YOUR TASK:
Pictures must not appear; the answer is exactly the lines from the one that holds "Task: Sort table by Name column header" through the end of the material.

DATA PROVIDED:

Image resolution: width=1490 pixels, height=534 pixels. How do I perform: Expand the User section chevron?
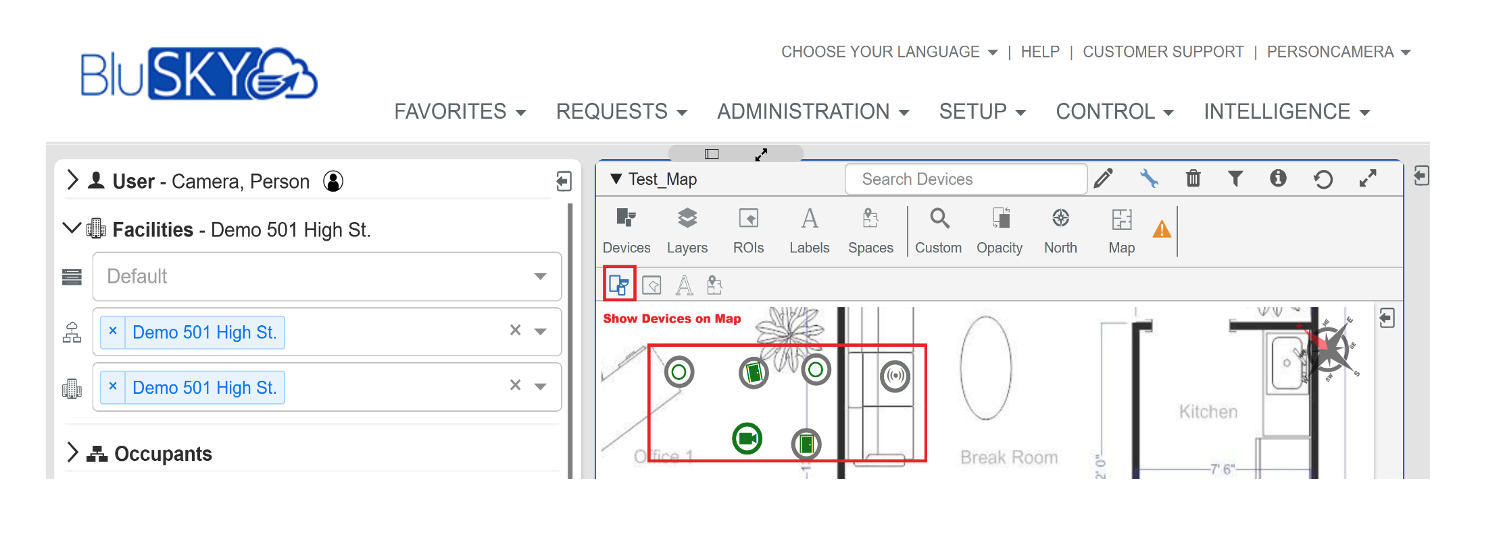72,181
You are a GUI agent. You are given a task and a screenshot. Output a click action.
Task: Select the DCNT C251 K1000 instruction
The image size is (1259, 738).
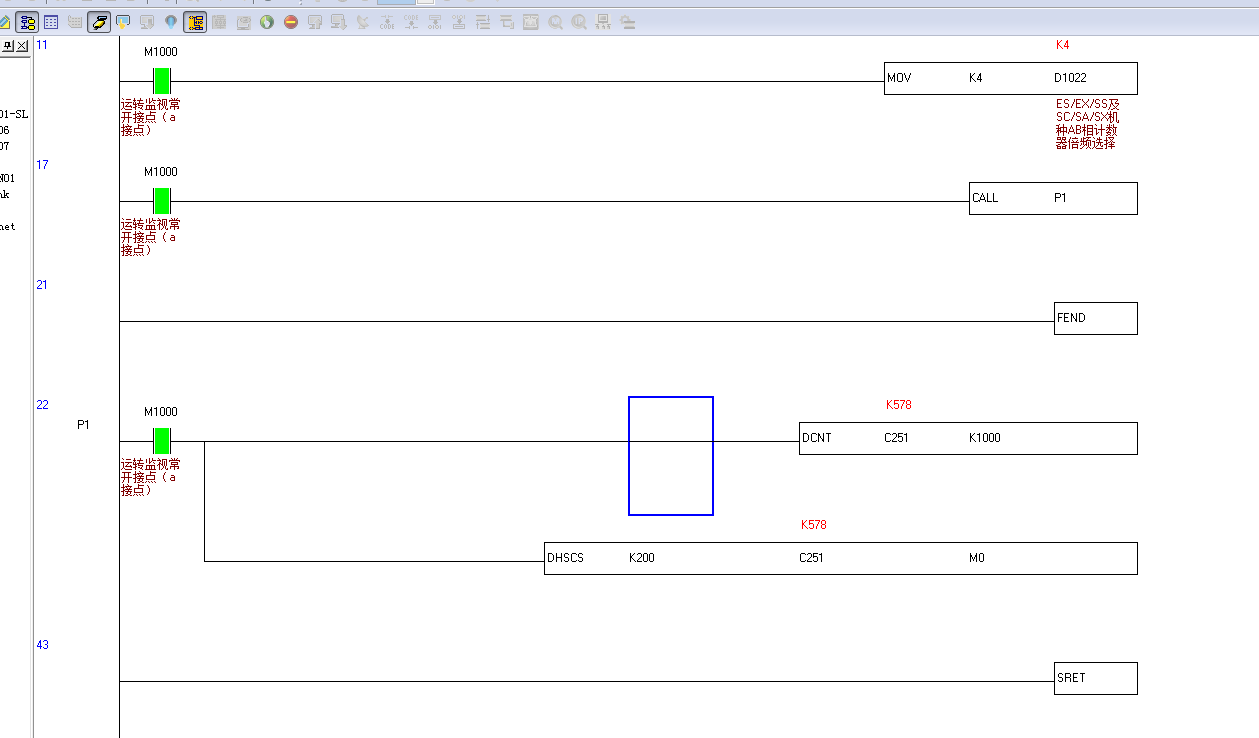[967, 438]
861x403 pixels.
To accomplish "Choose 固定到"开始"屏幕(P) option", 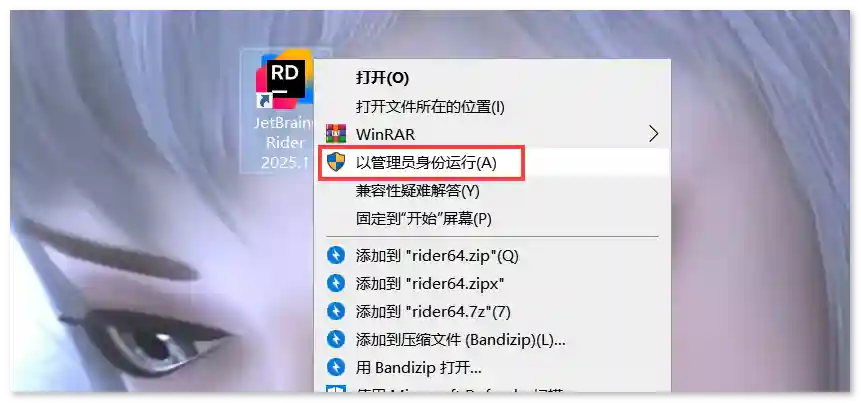I will coord(423,219).
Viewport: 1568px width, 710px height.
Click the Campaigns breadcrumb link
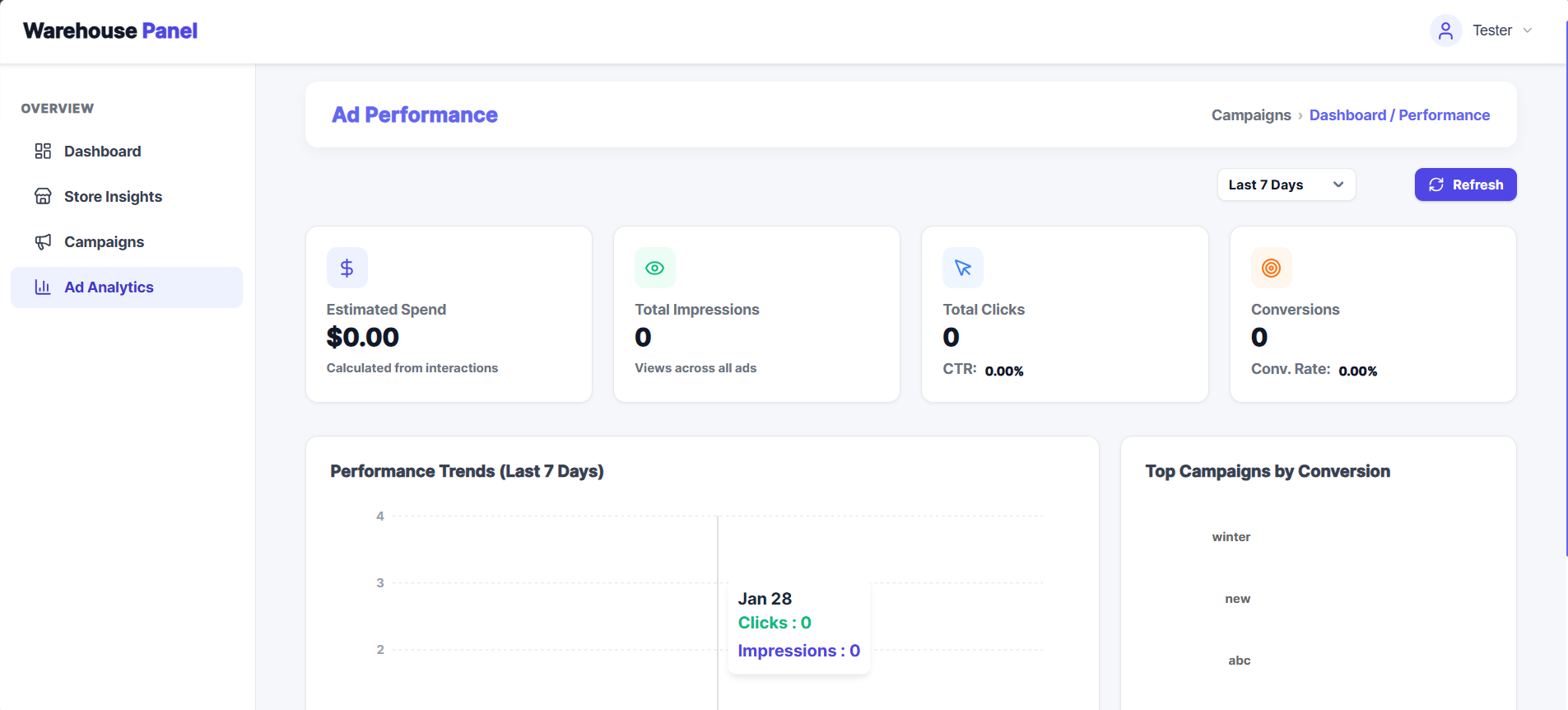[1250, 115]
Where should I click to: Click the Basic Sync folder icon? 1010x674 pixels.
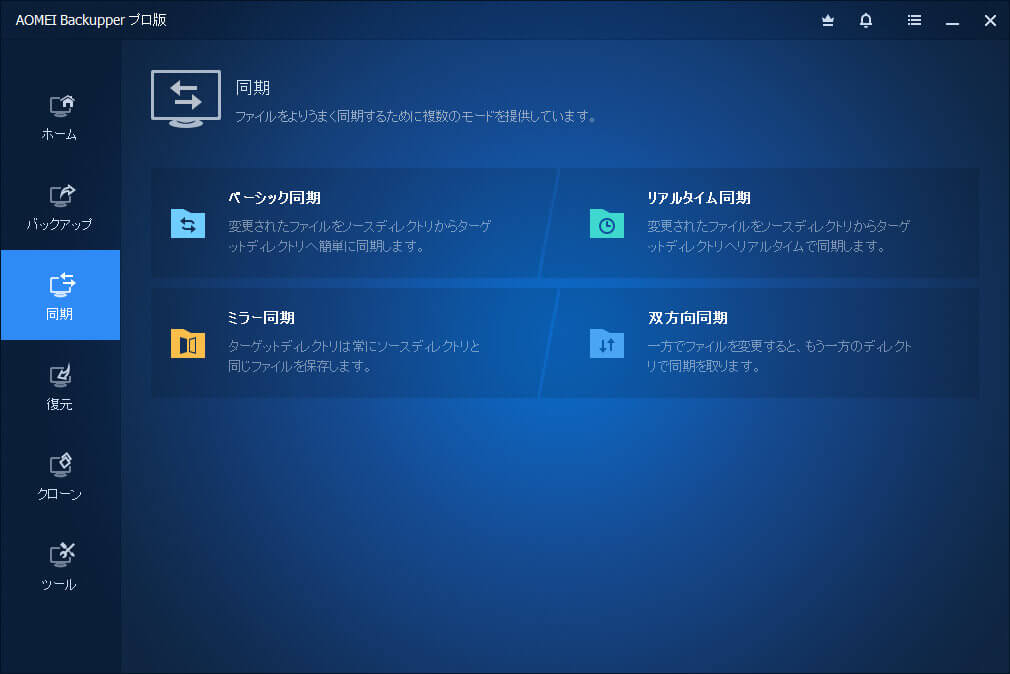coord(188,223)
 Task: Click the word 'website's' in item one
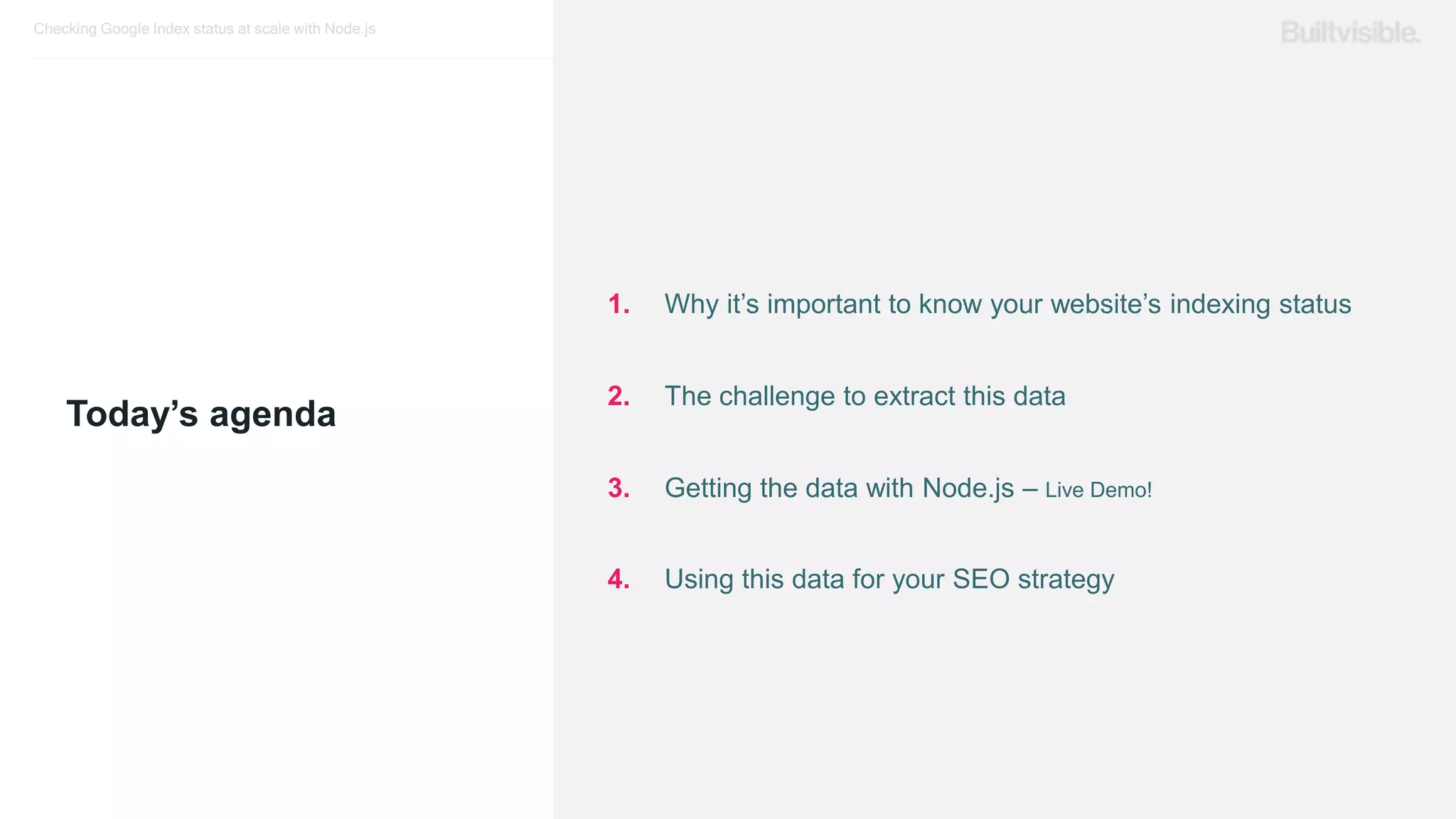1106,304
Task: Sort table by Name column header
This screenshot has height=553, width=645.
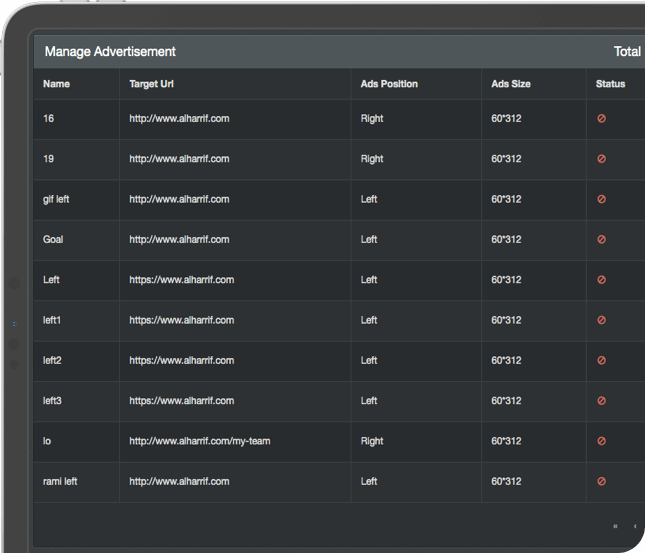Action: [57, 84]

SOLUTION TO THIS TASK:
Task: Sort table by Name column header
This screenshot has height=553, width=645.
Action: [57, 84]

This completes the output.